To start trading credits, a mitigation banker needs properties that make good candidates for wetlands development. That means land that has very specific soil conditions, sufficient water availability, and road access. The land must also be in the same watershed district as the land targeted for development.
If a good property exists in the area, a real estate practitioner will know about it, and that enables the mitigation banker to establish the bank efficiently, says Mark Cumbest, with Cumbest Realty, Moss Point, Miss. Bankers also need local professionals who know the rules governing real estate transactions and understand how those rules fit in with the EPA and U.S. Army Corps of Engineers guidelines, says Georgia Curry, with Old Reserve Realty, Jefferson, Ohio.
Most important, though, is the advice that practitioners can provide on whether a market exists for a mitigation bank. That means having a handle on the future demand for local wetlands.
John Thobe, with Sand Dollar Realty, South Padre Island, Texas, played a critical role in the launch of a mitigation bank in his area several years ago when he helped identify almost a half dozen developers who were interested in developing several local wetlands. Identifying the developers was key, because it demonstrated a market for the bank, says Thobe.

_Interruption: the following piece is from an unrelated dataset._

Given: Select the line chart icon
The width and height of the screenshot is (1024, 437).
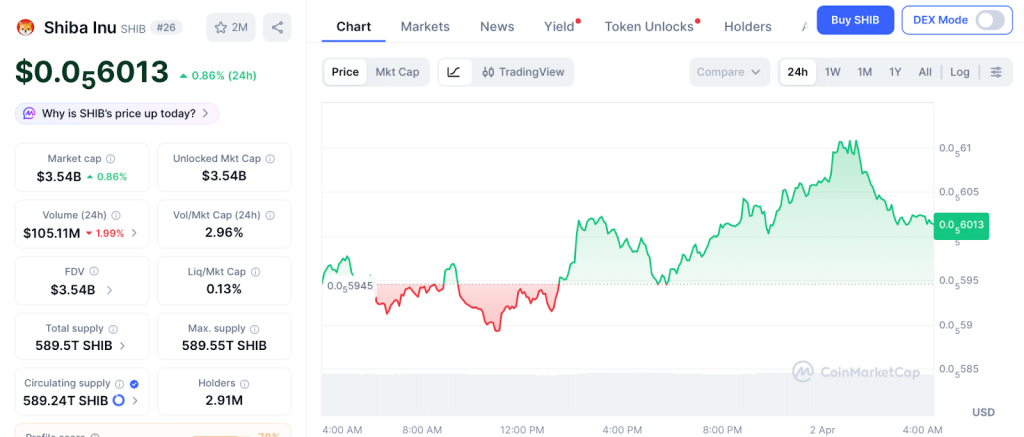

The skills and knowledge that allow a real estate practitioner to create value for investors can also be offered to a mitigation banker, enabling the banker to acquire property in a timely manner, get the bank functioning quickly, and begin selling credits.
“I love selling real estate, and I’ve always been an environmentalist at heart,” says Sanford. “Helping get a wetlands mitigation bank off the ground allowed me to fulfill both of those passions at the same time.”
Information on federal wetlands development rules is available from the U.S. Army Corps of Engineers at www.usace.army.mil.